Sem diminuir os riscos da epidemia nem descuidar
deles, é urgente desvendar os significados que são e serão atribuídos à
epidemia – isso, para que um dano moral não se acrescente ao dano
físico.
Um exemplo para explicar. A aids chegou no começo dos anos 80. Para
muitos, durante anos, além de ser uma infecção viral fatal, ela
significou uma espécie de vingança celeste contra os homossexuais (que
eram as vítimas mais frequentes). No fim, a ciência entendeu que o vírus
não infectava só homens gays. Mesmo assim, a aids continua sendo vista,
ainda hoje, como a expiação de uma culpa – por sexo, promiscuidade e
excesso (“vergonhoso”, sei lá por quê) nos prazeres.
Por uma vez,
os mais reprimidos, em vez de invejar, podiam felicitar-se: “Viu o que
acontece com os que se perdem na suruba?”. A aids era o castigo que
acabaria de vez com a liberação sexual e suas invenções “diabólicas”
desde os anos 1960, como os anticoncepcionais, o divórcio etc.
Bom,
a liberação dos costumes dos anos 1960 continua. A aids como metáfora
do castigo fracassou definitivamente com a descoberta da PrEP, medicação
preventiva que permite voltar para a festa sem se contaminar.
Em
dois grandes ensaios, “A Doença como Metáfora/ Aids e suas Metáforas”
(respectivamente de 1978 e 1988, trad. Cia das Letras, 2007), Susan
Sontag analisou o caso da tuberculose, do câncer e da aids na história
de nossa cultura.

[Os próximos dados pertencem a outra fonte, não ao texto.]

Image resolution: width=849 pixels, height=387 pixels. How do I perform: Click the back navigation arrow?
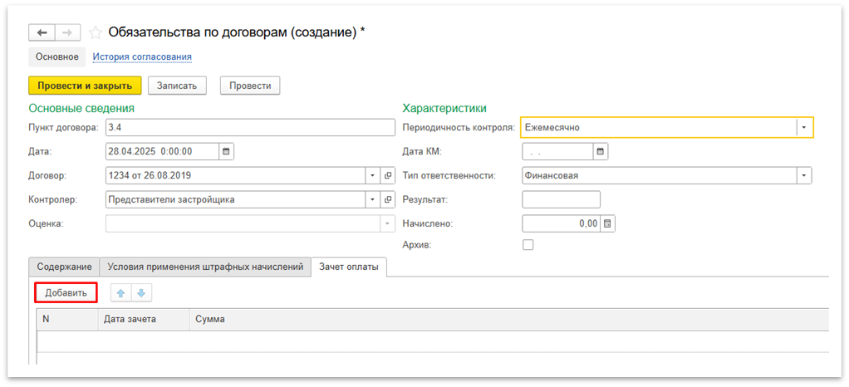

E mostrou que as doenças são quase sempre usadas como
metáforas do mal do qual a sociedade deveria ser “curada”.
A cada doença são atribuídos significados diferentes, mas o pano de
fundo é quase sempre um ódio pela vida urbana como lugar mefítico,
perigoso, onde o mal prolifera.
Tomemos o caso da peste na
história da Europa. É claro que o comércio, a circulação de pessoas, e a
invenção das grandes cidades facilitaram o contágio. Mas também é claro
que a peste se tornou uma metáfora do que seria condenável nos avanços
da modernidade ocidental (urbana, viajante, promíscua). Qual seria
então, hoje, o significado da epidemia de coronavírus? Ela é metáfora do
quê?
Não é difícil responder. Estamos (estávamos) no meio de uma
extraordinária impulsão em direção a um mundo cada vez mais aberto, sem
fronteiras: um mundo de viagens, contatos e encontros. Mas, como sempre
acontece, não há fluxo sem o refluxo produzido por aqueles que se
sentiram deixados de fora da festa.
O refluxo é uma vontade
apavorada de ficar em casa, entre familiares e poucos amigos, falando a
mesma língua e das mesmas coisas de sempre.

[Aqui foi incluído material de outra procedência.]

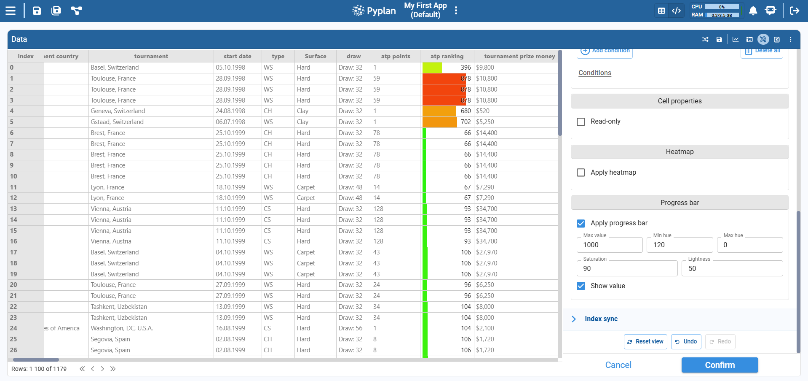Click the tournament column header
Viewport: 808px width, 381px height.
click(x=151, y=56)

Considere a Europa fechando-se diante dos refugiados africanos e
asiáticos, e os Estados Unidos, diante dos refugiados das Américas.
Considere a Inglaterra do brexit. Considere a volta de patriotismos
abstratos mundo afora. Considere a estranha vontade de construir muros.

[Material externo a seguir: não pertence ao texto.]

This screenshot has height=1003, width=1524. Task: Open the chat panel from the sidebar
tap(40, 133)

Paira no ar uma nostalgia do lar, um suposto “amor” da “nossa terra”,
que é sobretudo medo do novo e do estrangeiro.
A epidemia de
coronavírus será, por um tempo, metáfora da resistência à ampliação do
mundo. Mas não é o caso de se preocupar. A epidemia não vai ganhar, não
como metáfora.
Nos últimos dias, em Roma, as missas foram
suspensas até no Vaticano, assim como os jogos de futebol, mas o Olimpo
Therme, o maior sex-club da cidade, bombou por mais dois dias.
Inconsciência? Eu diria que foi um ato de resistência contra a epidemia
como metáfora do fechamento do mundo que alguns desejam.